Certo, questo film tratto (e sceneggiato) da John Le Carré (a sua volta ispirato dal mitico IL NOSTRO AGENTE ALL'AVANA di Graham Greene) è una parodia dei film di spionaggio. Ovvio, si tratta di un anti-007: con Pierce Brosnan che rifà uno dei suoi James Bond, ma versione perversa. Ma il guaio di quella che avrebbe potuto essere una brillante dissertazione sulla mitomania (il personaggio-chiave è quella di un sarto ben introdotto alla corte dei potenti che serve da contatto all'agente segreto: ma che per cavarsi d'impaccio s'inventa tutto) è di essere costantemente sopra le righe. Primo fra tutti, il pachidermico, a tratti insopportabile Brosnan; penoso maniaco sessuale più che cinico e ridicolo profittatore.

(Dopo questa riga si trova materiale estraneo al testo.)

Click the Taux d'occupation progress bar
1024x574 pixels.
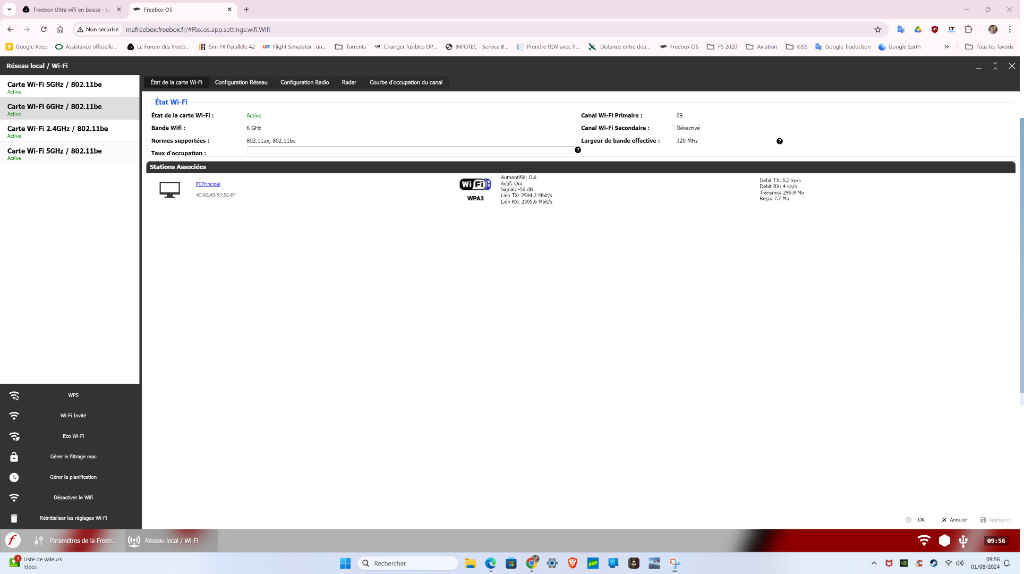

Altrettanto certo: la classe di Geoffrey Rush (originale nel ruolo del sarto, malgrado il doppiaggio che penalizza lui, e forse tutto il film, privandolo delle squisite mezze-tinte della parlata inglese) riscatta l'incertezza dei toni tragicomici. L'eleganza della regia e dell'ambientazione di un maestro come John Boorman salvano IL SARTO DI PANAMA dalla volgarità. Ma il messaggio di un film che non voleva che essere soltanto (ed eventualmente) comico (diffidate da tutte le apparenze: anche di quelle della convenzione romanzata) si perde, se non nella generosità, nella mancanza di sottigliezza di un maestro che si era sempre distinto proprio in quel senso.